***** DATA

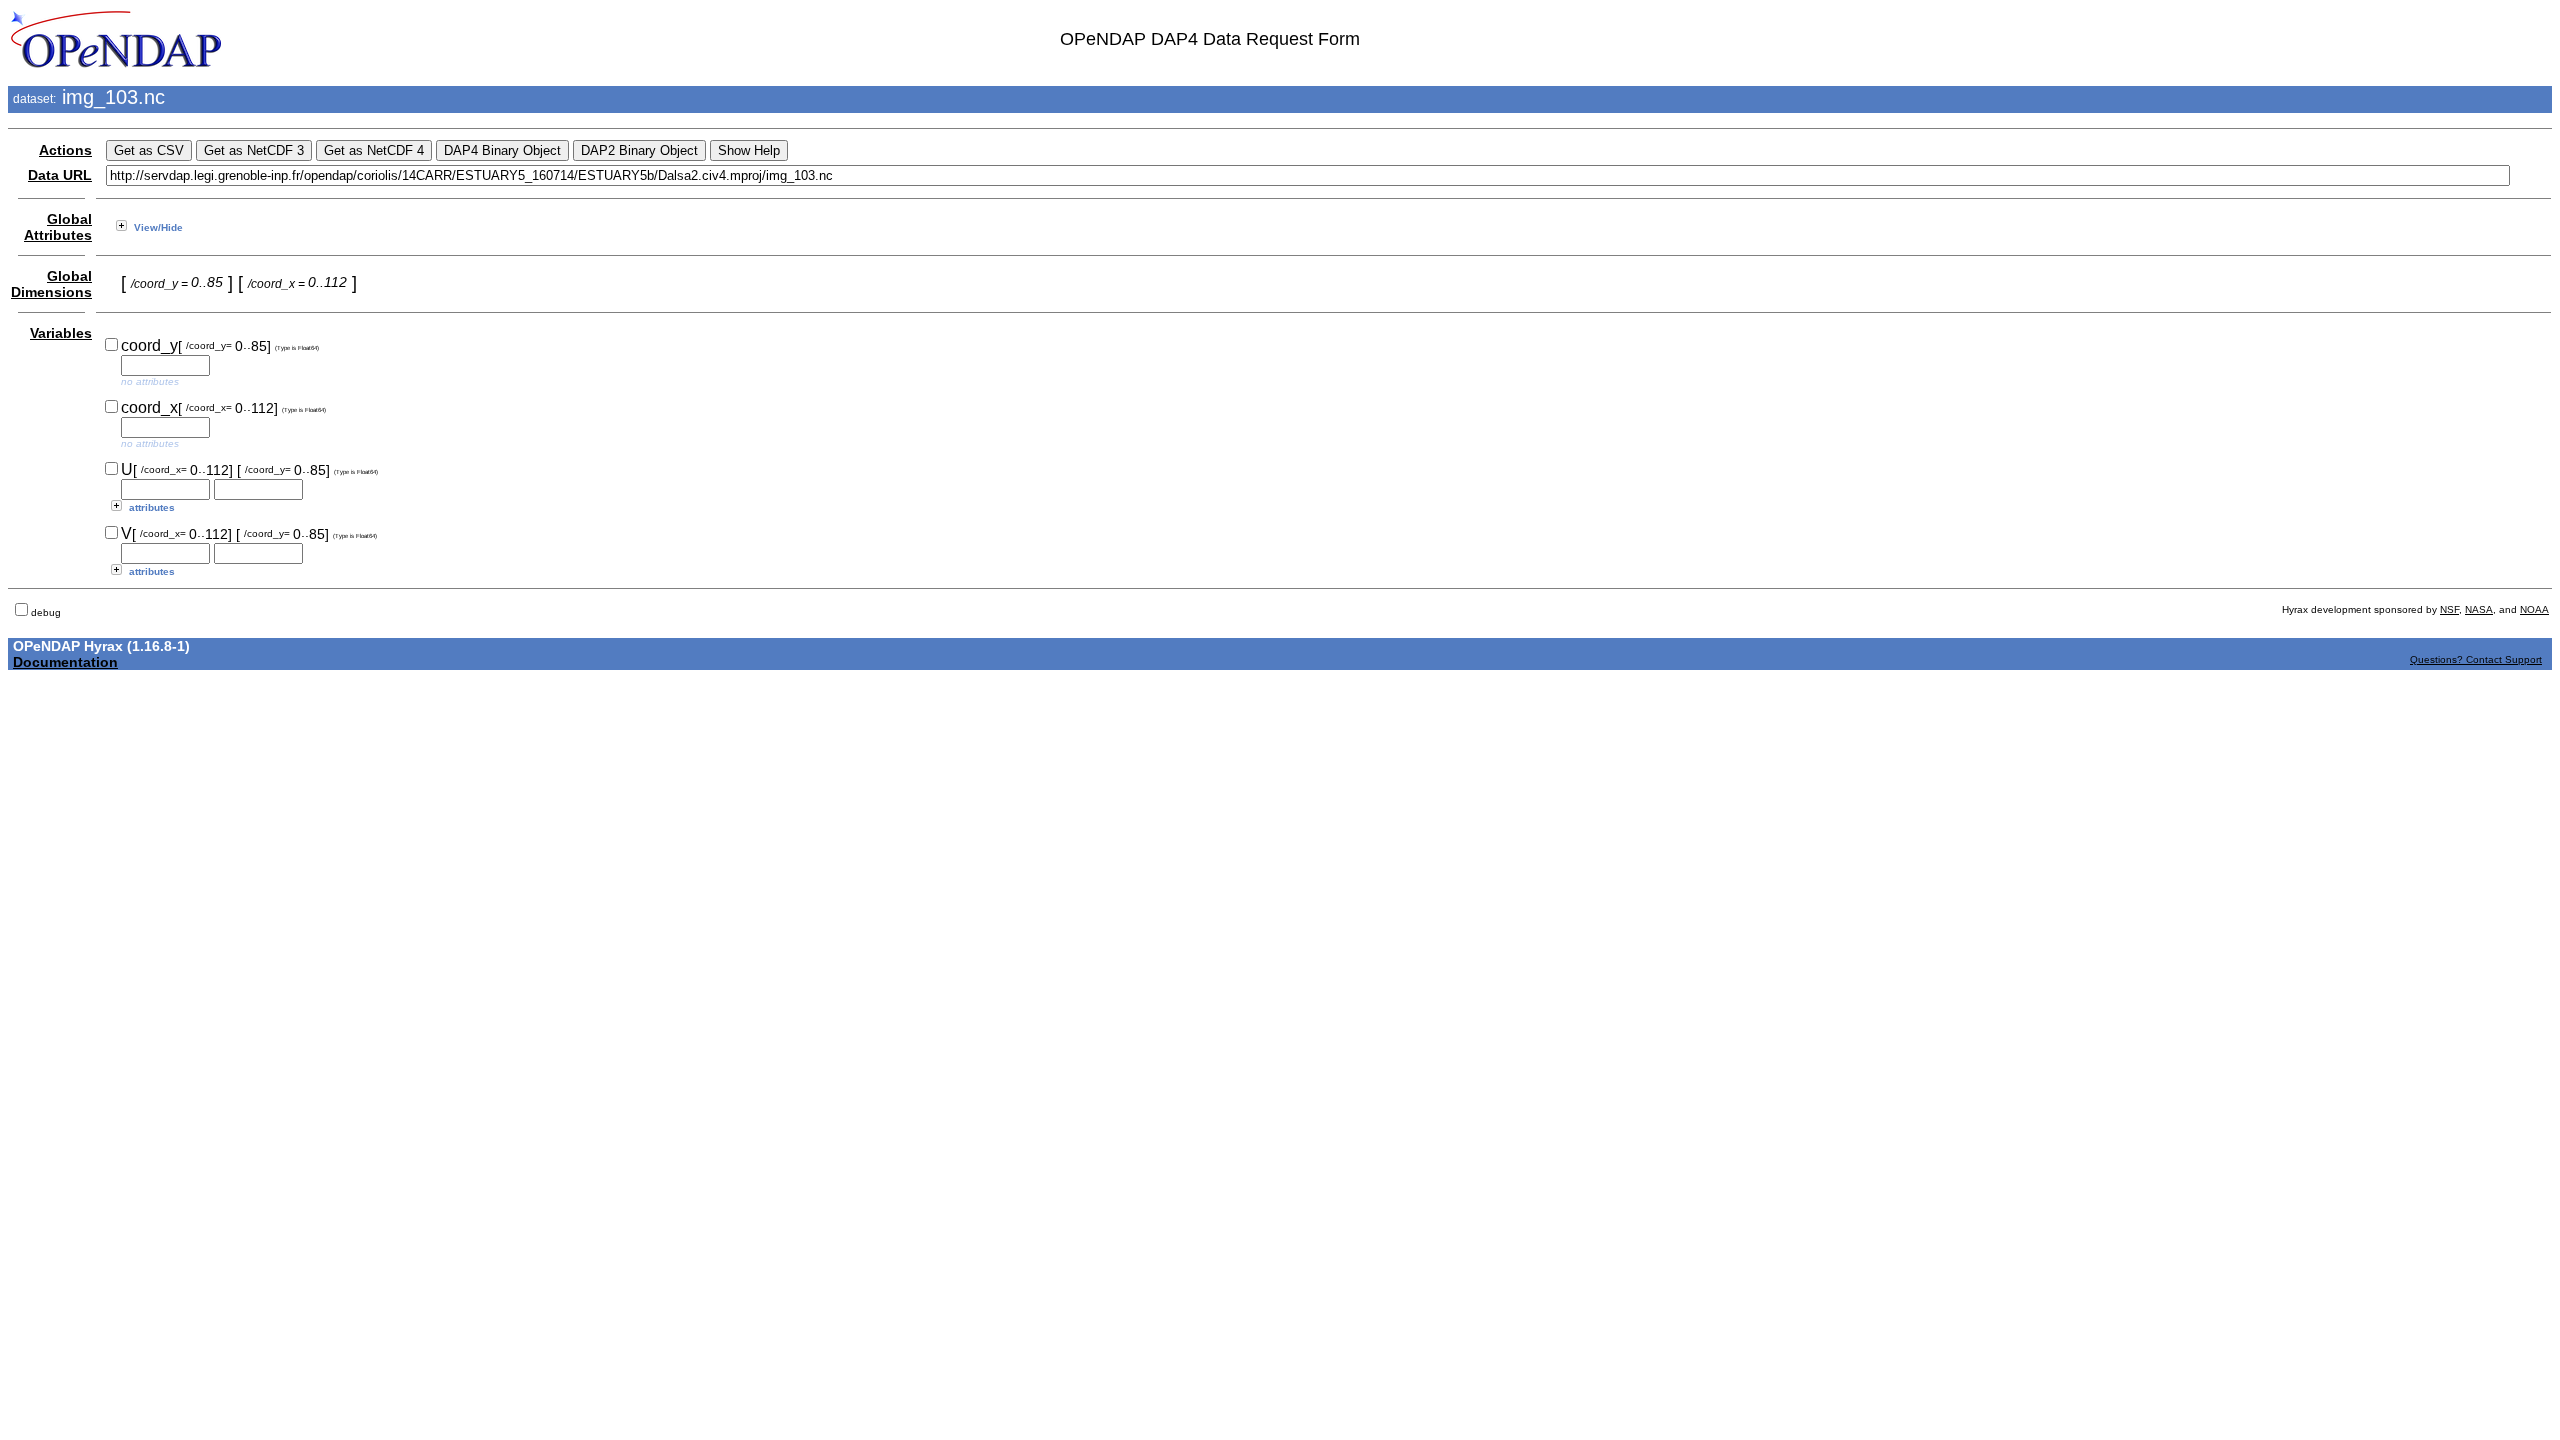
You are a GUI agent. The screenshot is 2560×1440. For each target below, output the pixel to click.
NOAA (2534, 609)
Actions (65, 150)
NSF (2449, 609)
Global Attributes (58, 227)
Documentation (65, 662)
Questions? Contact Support (2476, 659)
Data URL (60, 175)
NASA (2479, 609)
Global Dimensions (51, 284)
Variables (61, 333)
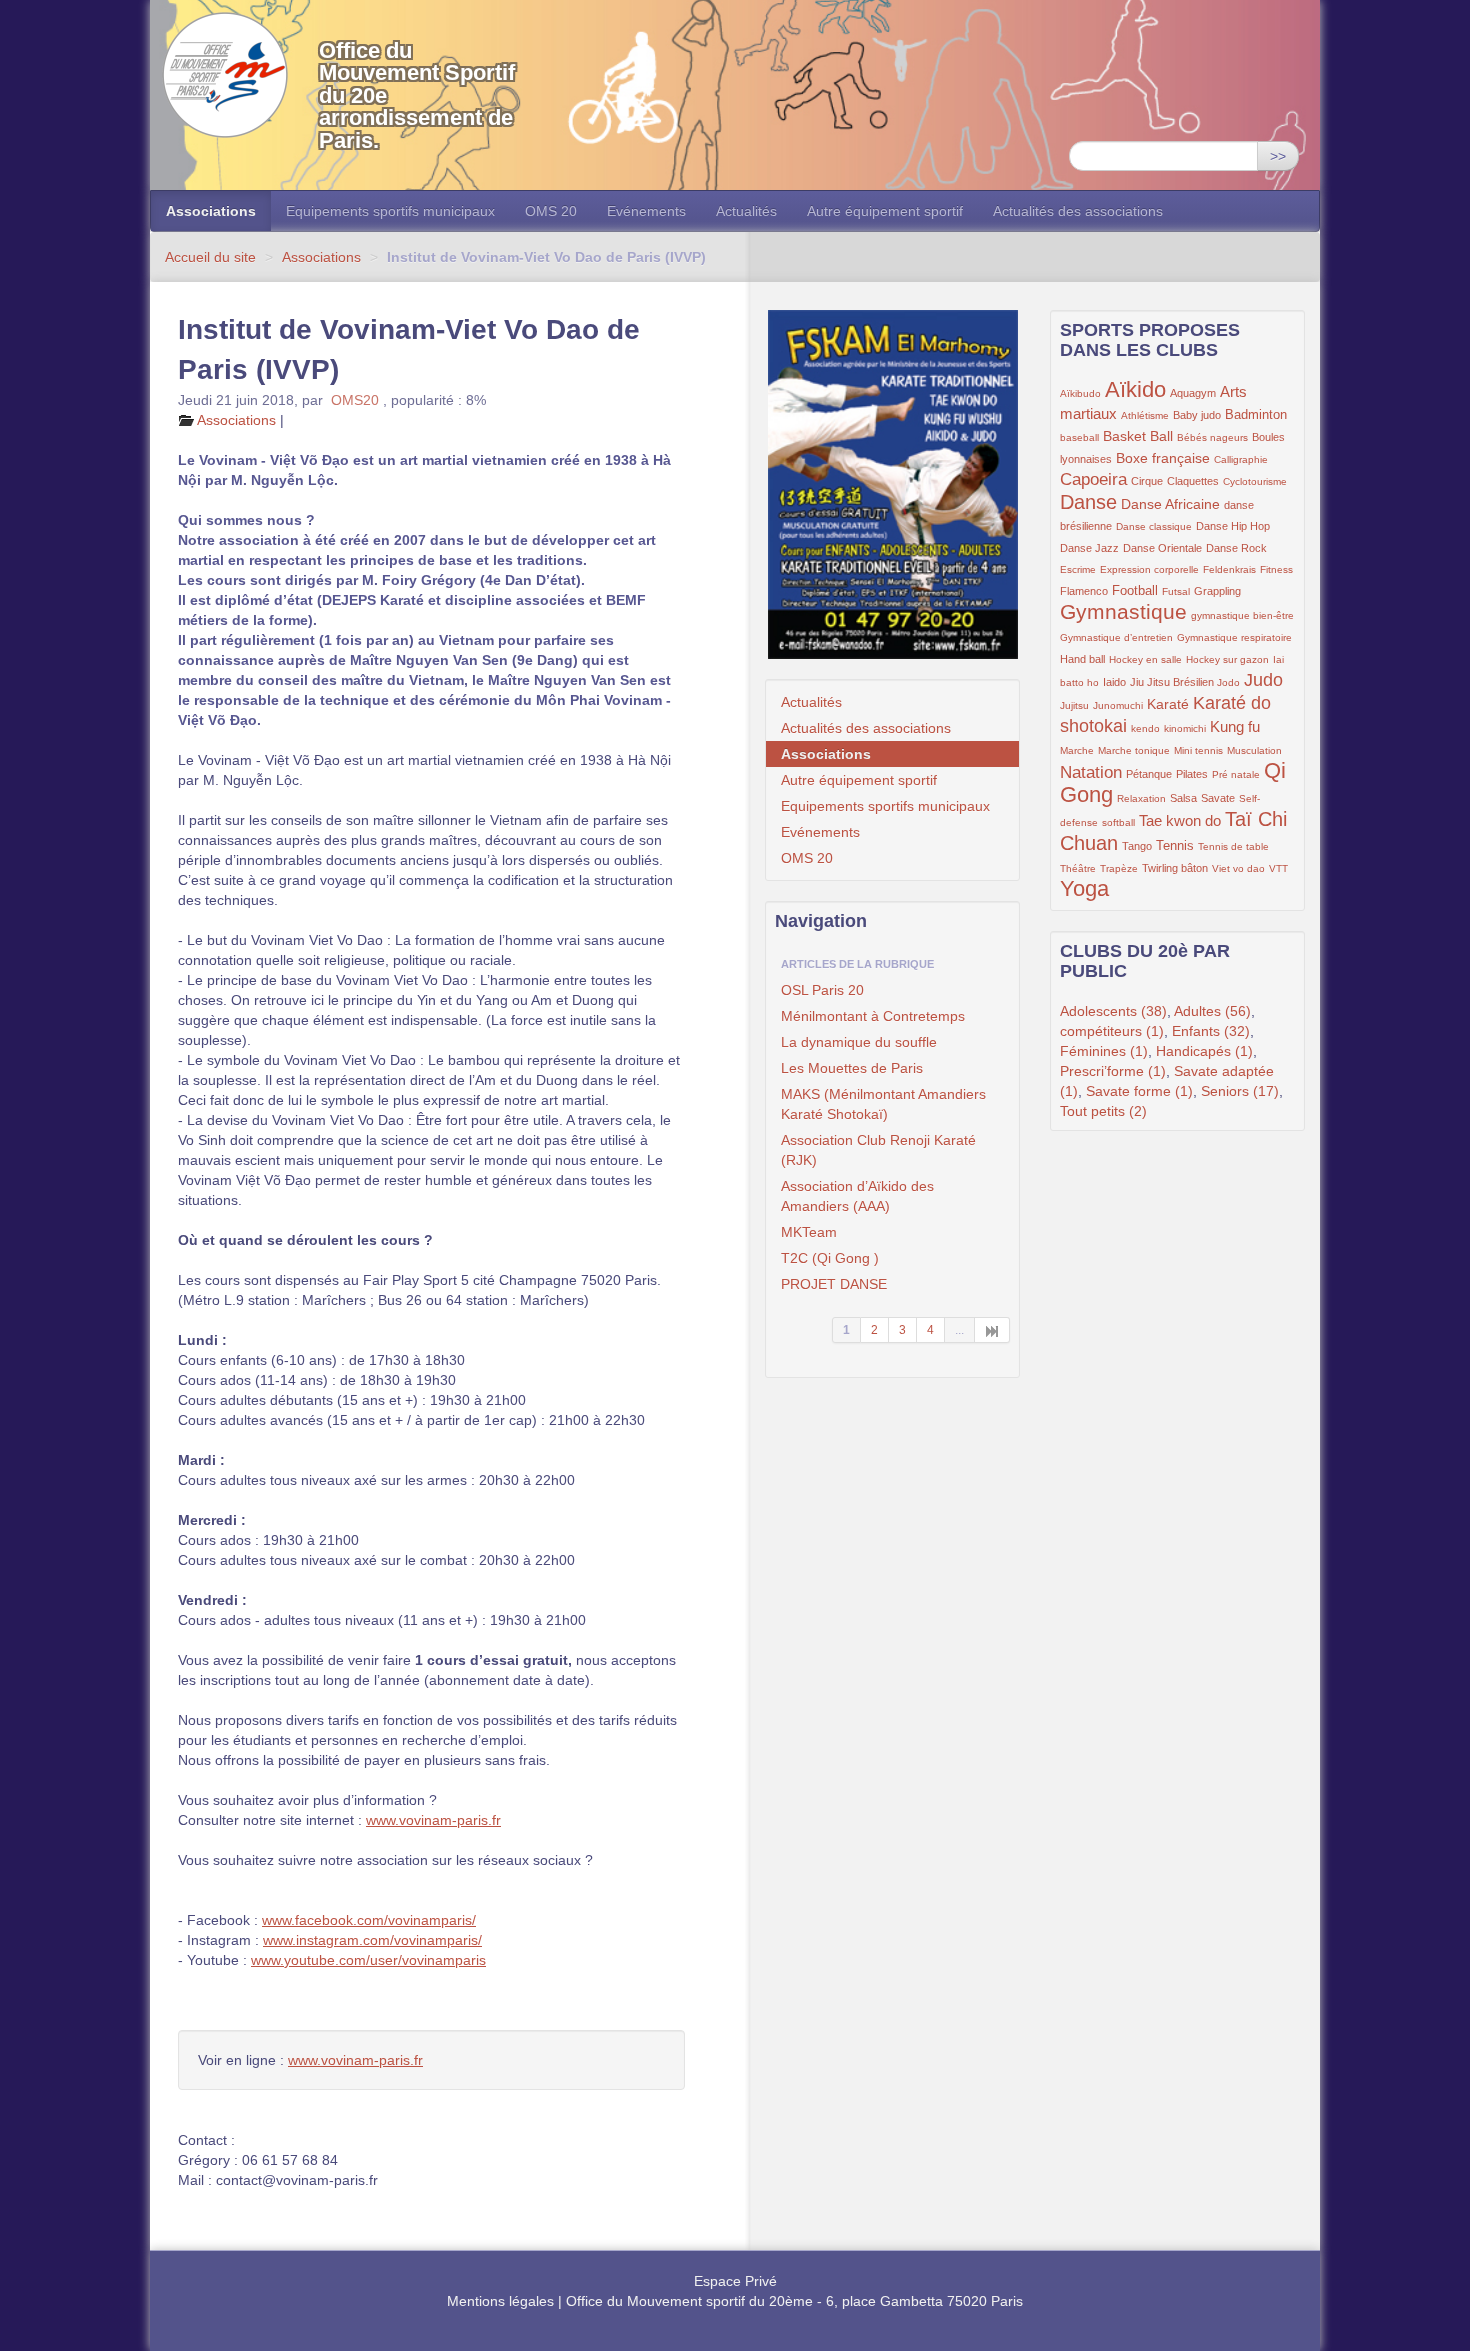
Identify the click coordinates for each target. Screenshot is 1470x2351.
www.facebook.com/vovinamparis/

**********

→ WHAT TO PRODUCE
Write the data above out again exactly, minus its pictures.

→ TASK RESPONSE
You are a GUI agent. The screenshot is 2560×1440. For each target below, output the pixel to click.
NOAA (2534, 609)
Actions (65, 150)
NSF (2449, 609)
Global Attributes (58, 227)
Documentation (65, 662)
Questions? Contact Support (2476, 659)
Data URL (60, 175)
NASA (2479, 609)
Global Dimensions (51, 284)
Variables (61, 333)
Identify the click coordinates for each target. Screenshot is 1470x2351.
www.facebook.com/vovinamparis/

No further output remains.